• **Work task**
Of all the lines below, output only those starting at the one with "You are a computer-use" and ending at the one with "Instruction: Type in", both ends included, exactly as written.

• **Records for the task**
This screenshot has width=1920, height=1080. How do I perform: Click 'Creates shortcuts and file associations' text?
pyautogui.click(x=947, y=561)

---

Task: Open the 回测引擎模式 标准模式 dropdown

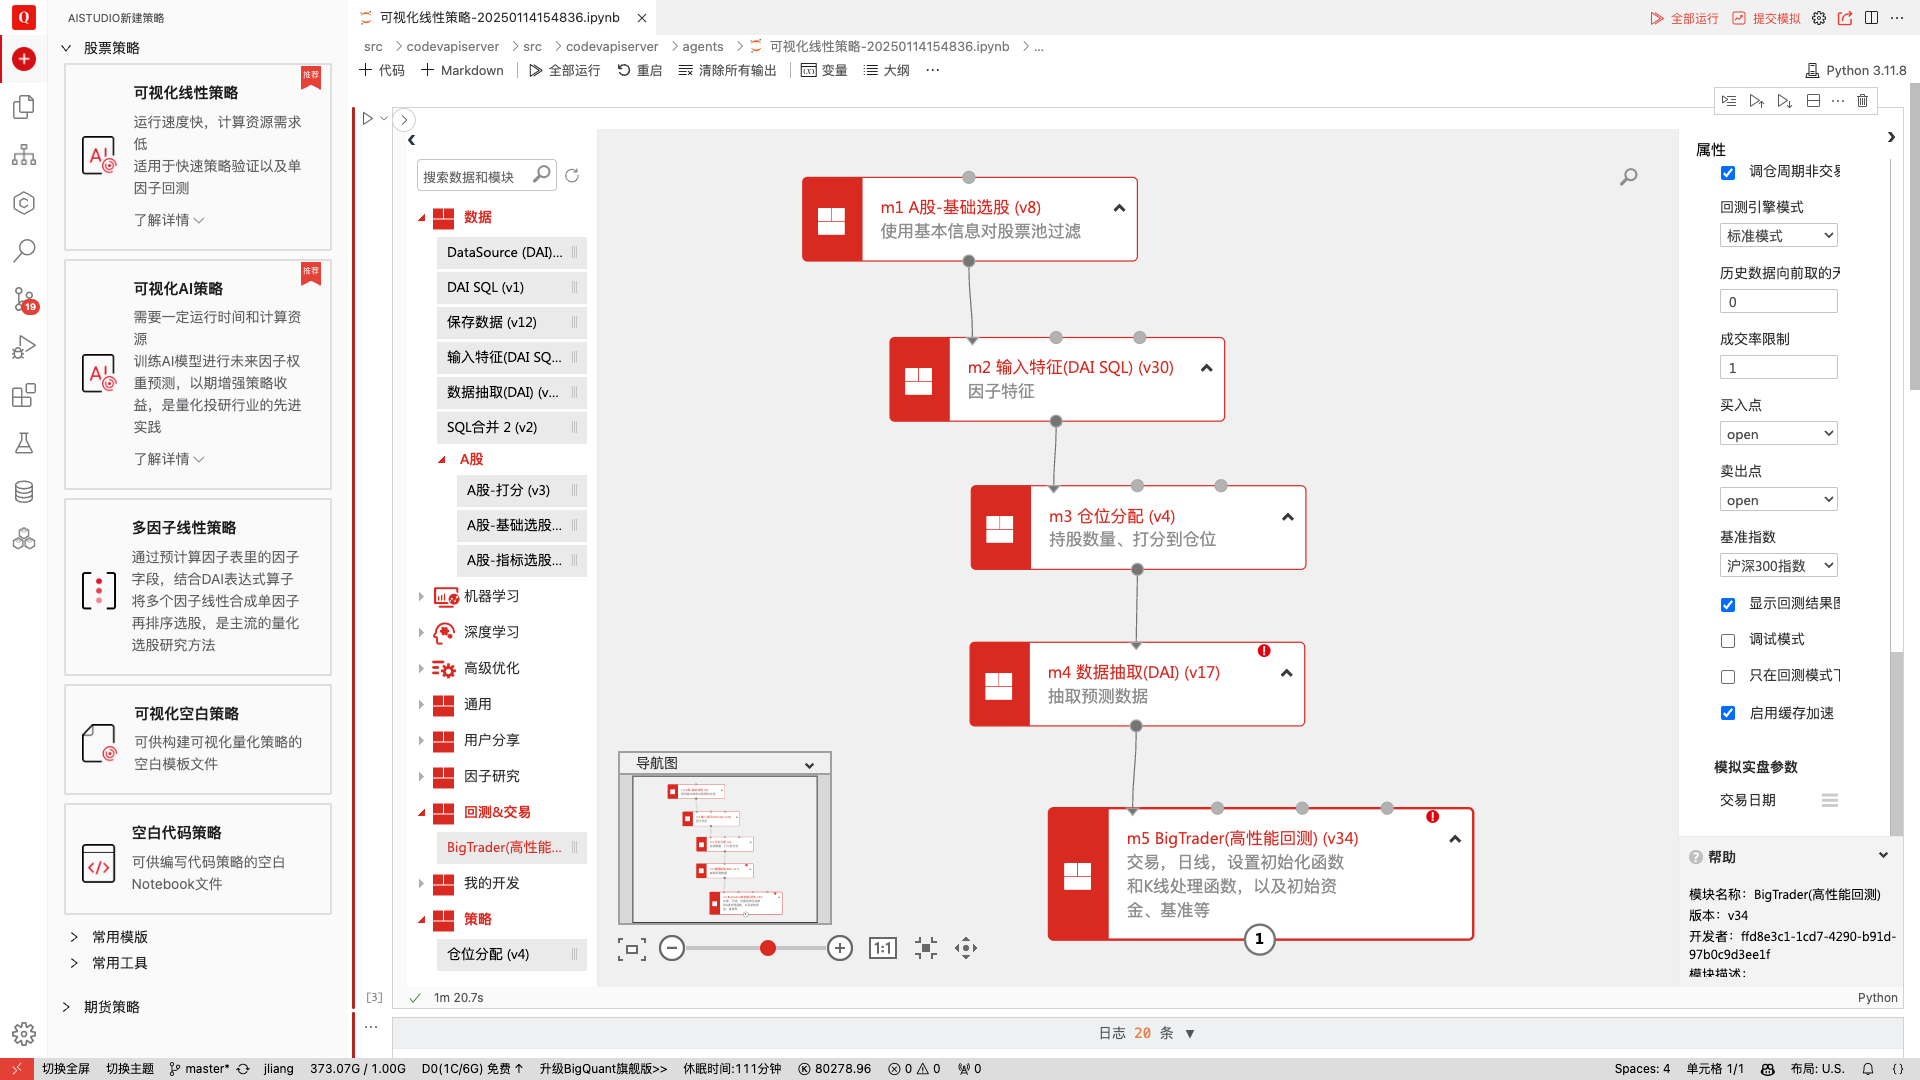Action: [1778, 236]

--

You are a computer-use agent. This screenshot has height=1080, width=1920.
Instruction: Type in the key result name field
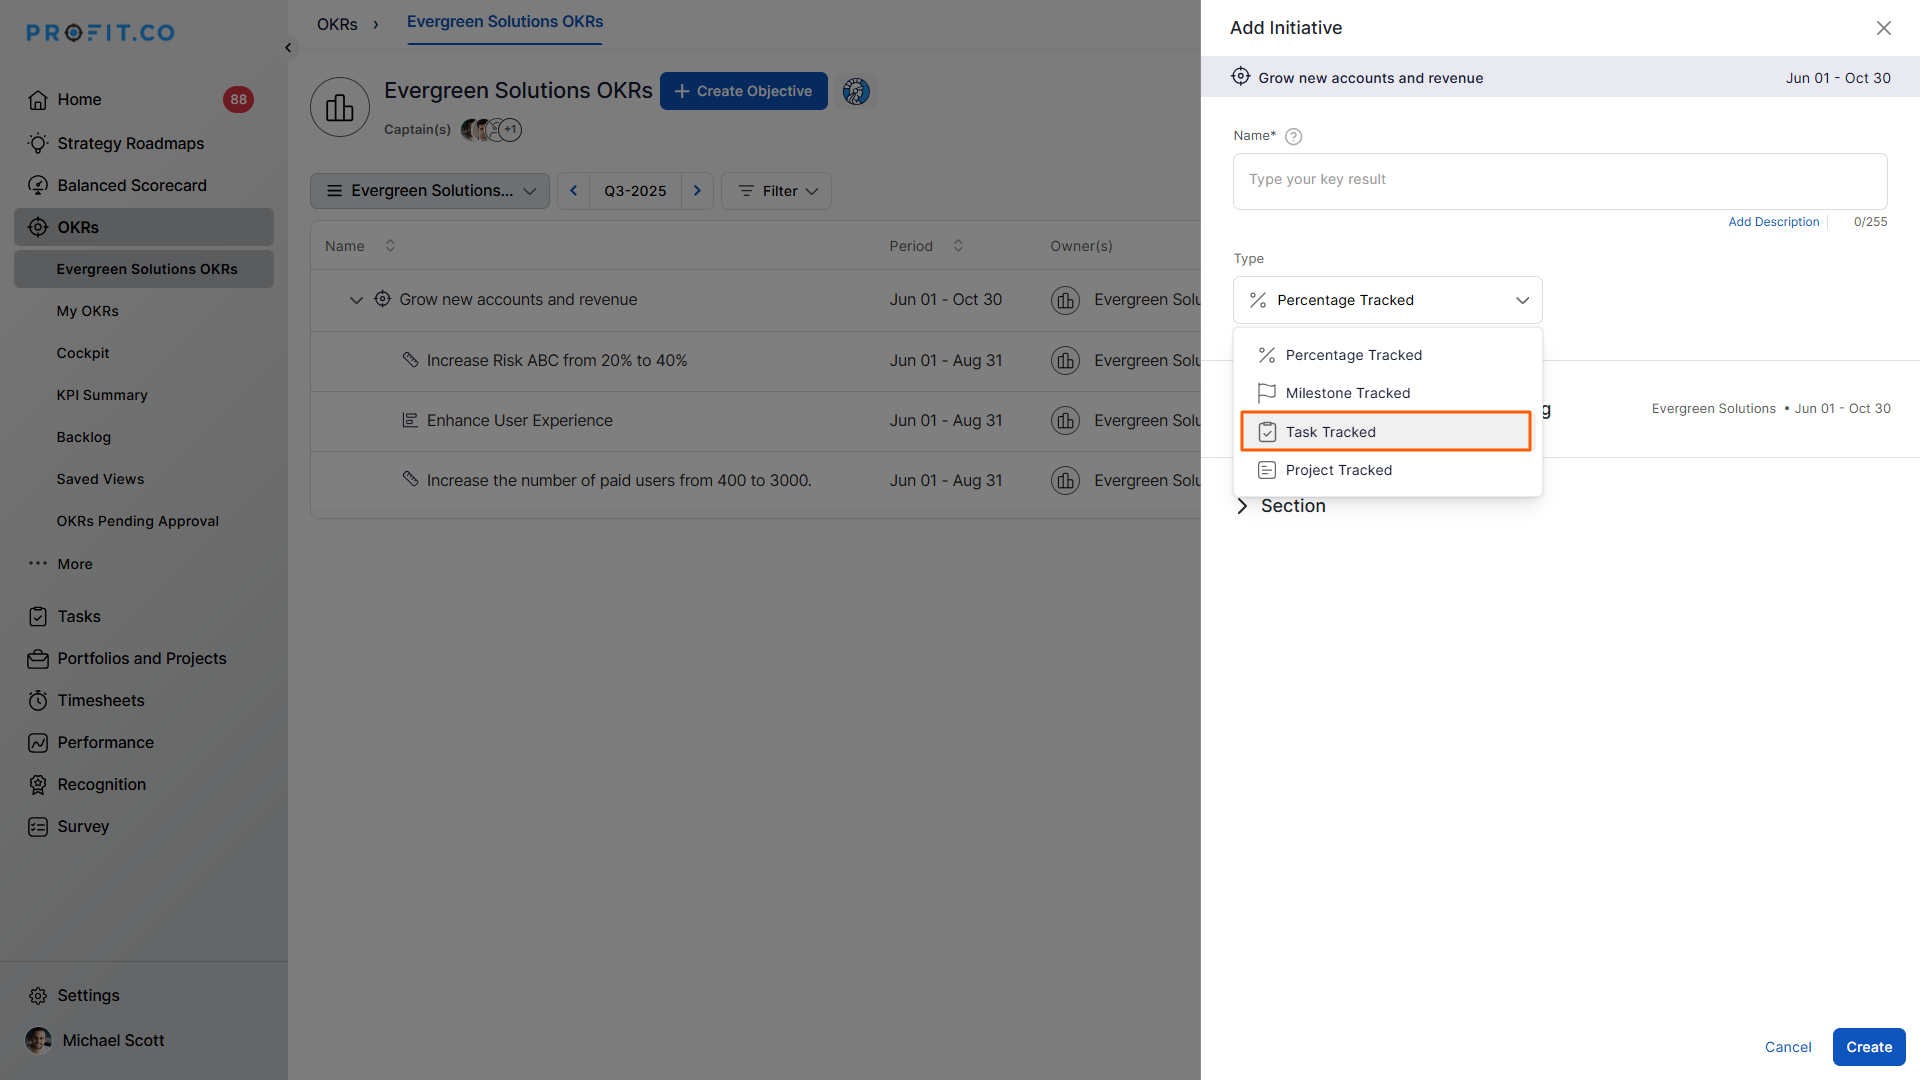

• **Answer section**
You are a computer-use agent. This screenshot has height=1080, width=1920.
Instruction: Type in the key result name field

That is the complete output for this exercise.